Nir Rosen was known as an author and pundit with extensive experience in the Middle East—until this week, when he became known as the guy who was forced to resign from his position at NYU after thoughtlessly mocking Lara Logan on Twitter. To Rosen's credit, he has been forthright and effusive in his apologies, and has repeatedly admitted that he did something stupid. So what wisdom can he share with the rest of us, as a man who has suffered the wrath of a global internet backlash? NYU Local scores an interview with Rosen, in which he says:
A few crude jokes on twitter do not make a philosophy, they just make you a momentary jerk. I didn't mean it and I have a record of eight years of risking my life for justice to prove my values. Had I been a right-wing writer I doubt this would have happened to me. That said, twitter is not a place for nuance and I should stick to long form journalism.

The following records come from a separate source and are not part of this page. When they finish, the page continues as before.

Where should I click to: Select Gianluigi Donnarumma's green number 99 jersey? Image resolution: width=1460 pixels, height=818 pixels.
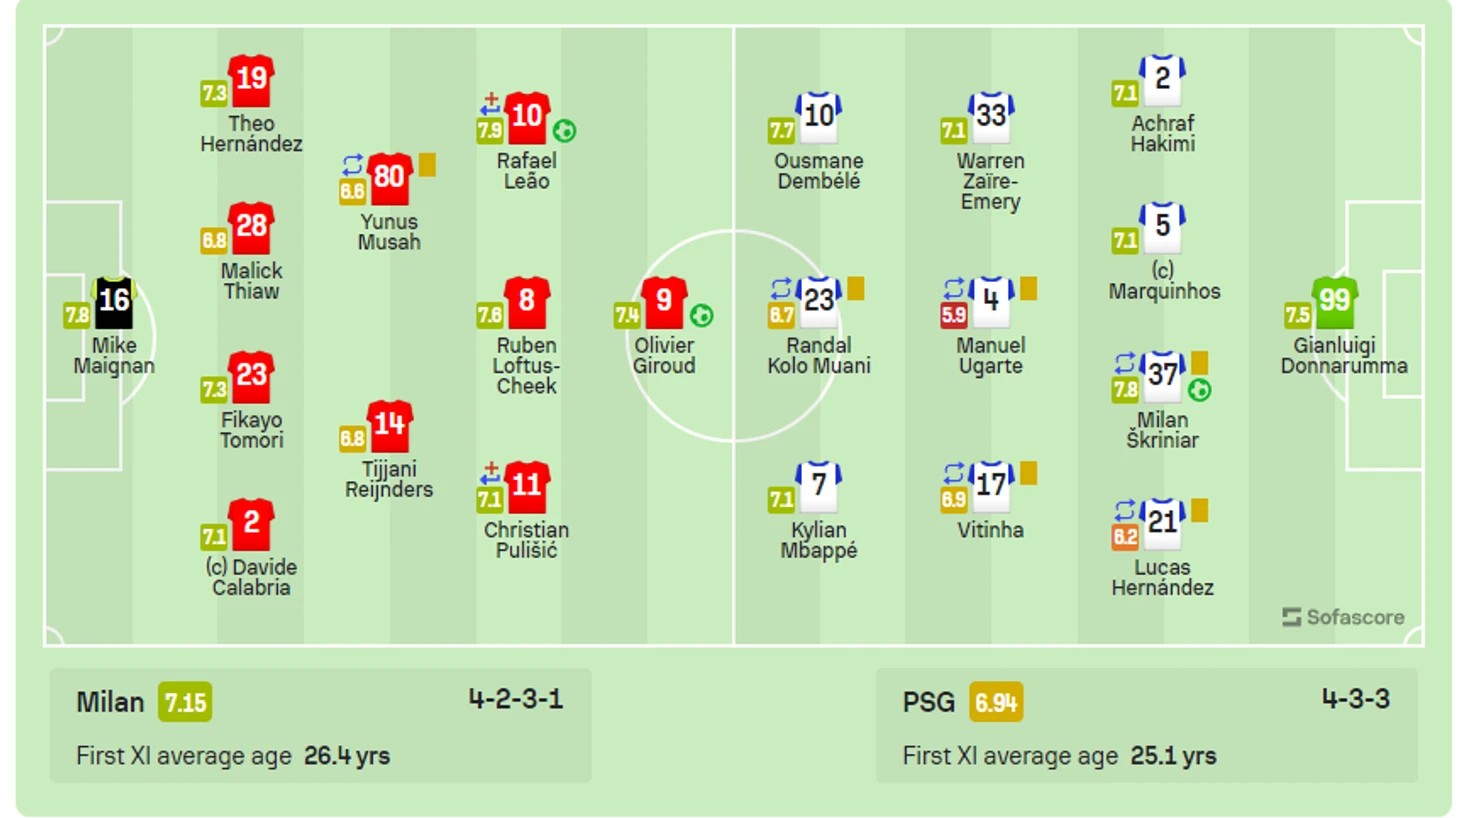click(x=1335, y=303)
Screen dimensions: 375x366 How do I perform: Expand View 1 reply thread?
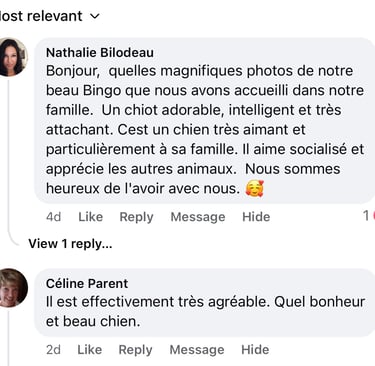click(x=70, y=244)
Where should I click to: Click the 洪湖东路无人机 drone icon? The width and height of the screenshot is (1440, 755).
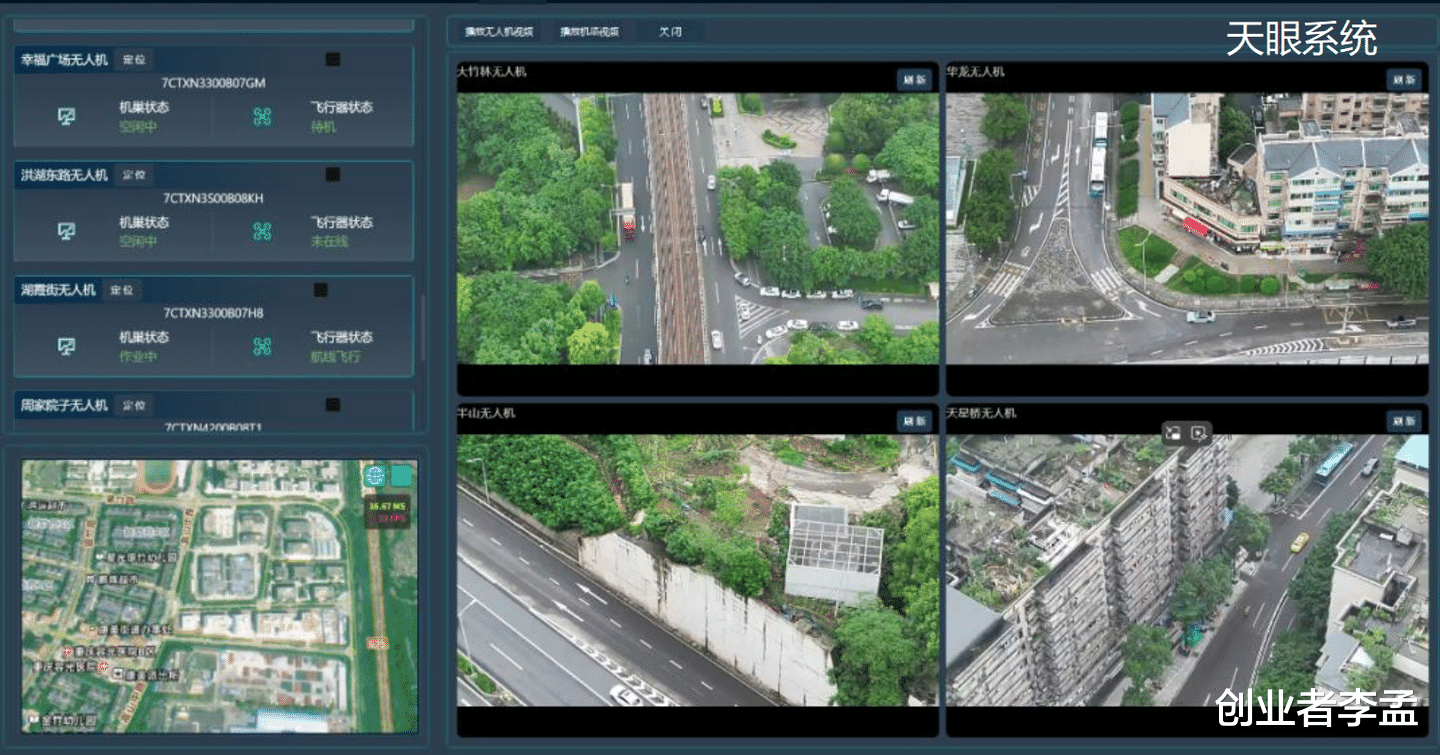(262, 232)
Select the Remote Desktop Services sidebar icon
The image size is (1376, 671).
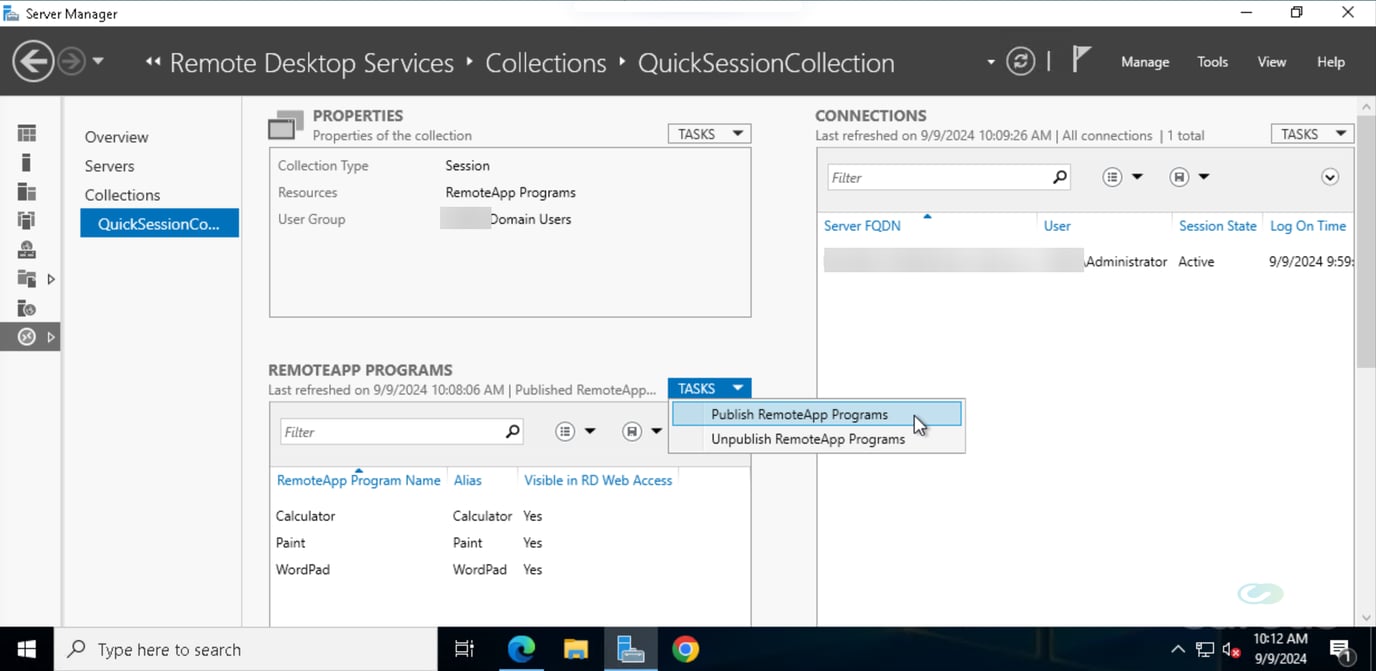point(27,336)
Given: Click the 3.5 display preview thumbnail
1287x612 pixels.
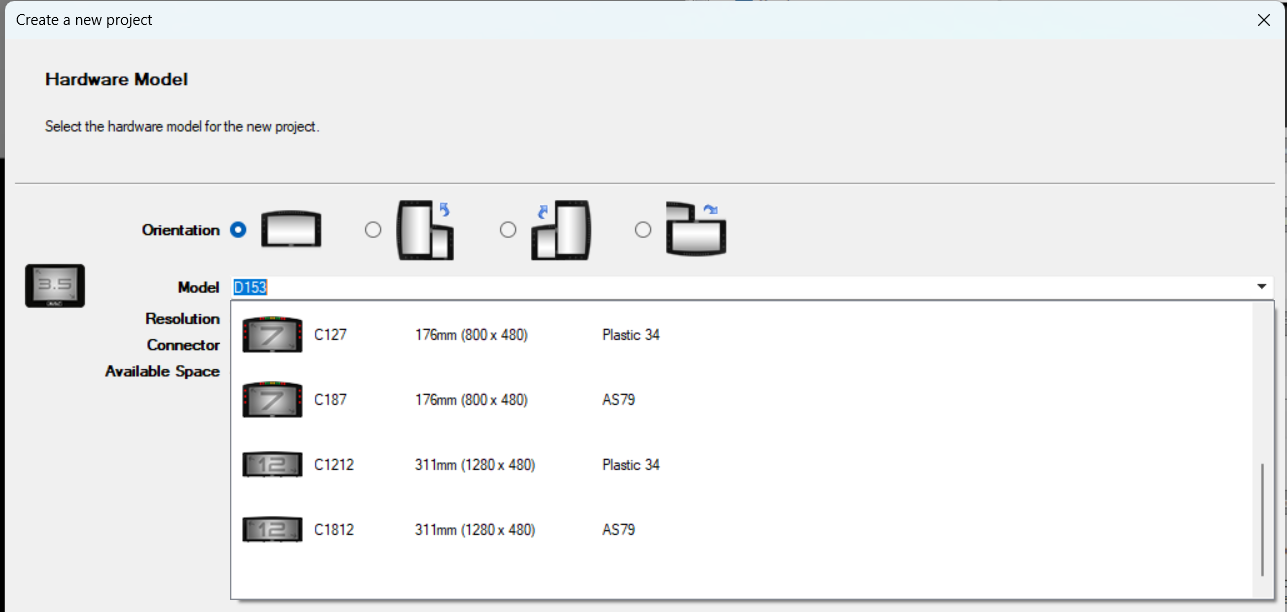Looking at the screenshot, I should coord(55,285).
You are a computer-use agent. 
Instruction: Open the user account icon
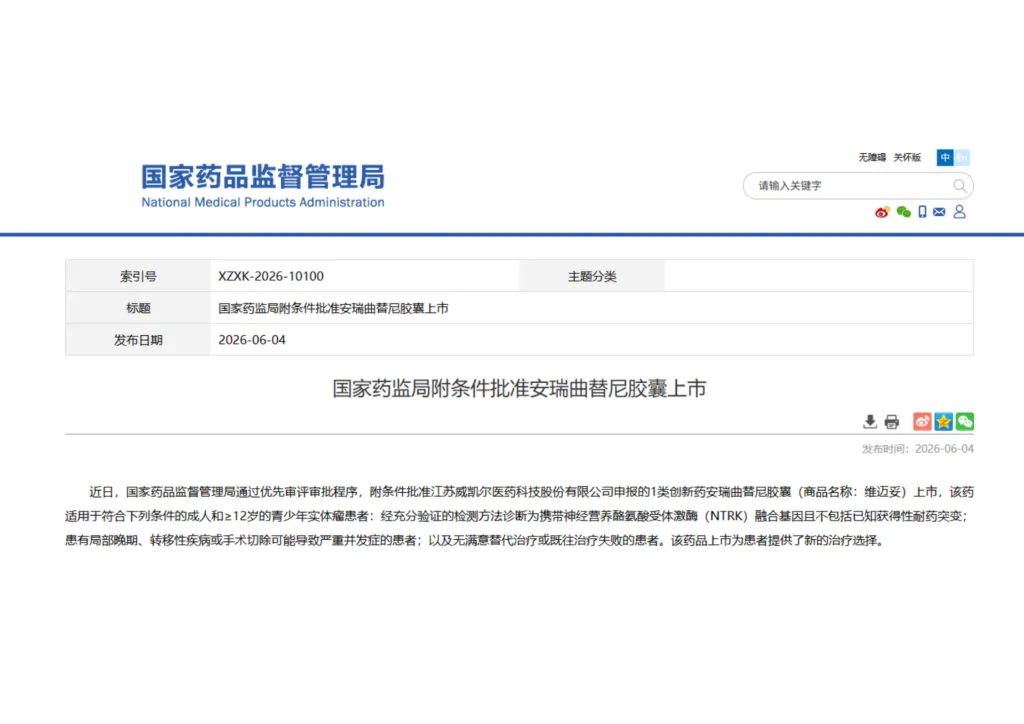959,212
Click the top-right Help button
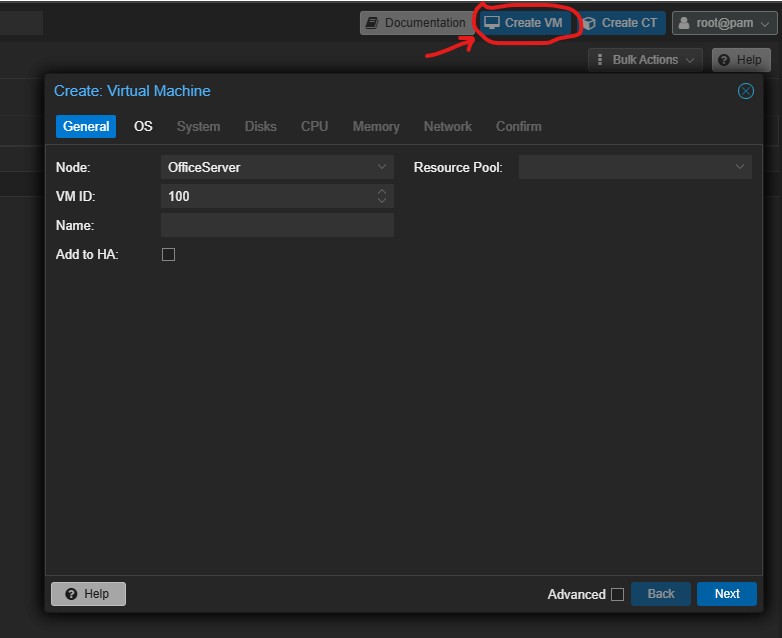 741,60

Truest thing said about Twitter... maybe ever! Though the "right-wing writer" bit we find hard to believe. Rosen argues that he was taken down by the "right wing attack machine." Whereas we would argue that he was taken down by a bunch of normal people pissed off at what he wrote on Twitter. He also says that "Had Logan been a non-white journalist this story would have never made it to the news." That, too, is foolish. Let's say the same thing had happened to... (*brainstorming the scandalously few non-white journalists in America*) Gwen Ifill. Gwen Ifill, sexually assaulted, in Egypt. Of course that's going to make the fucking news. Just not quite as much.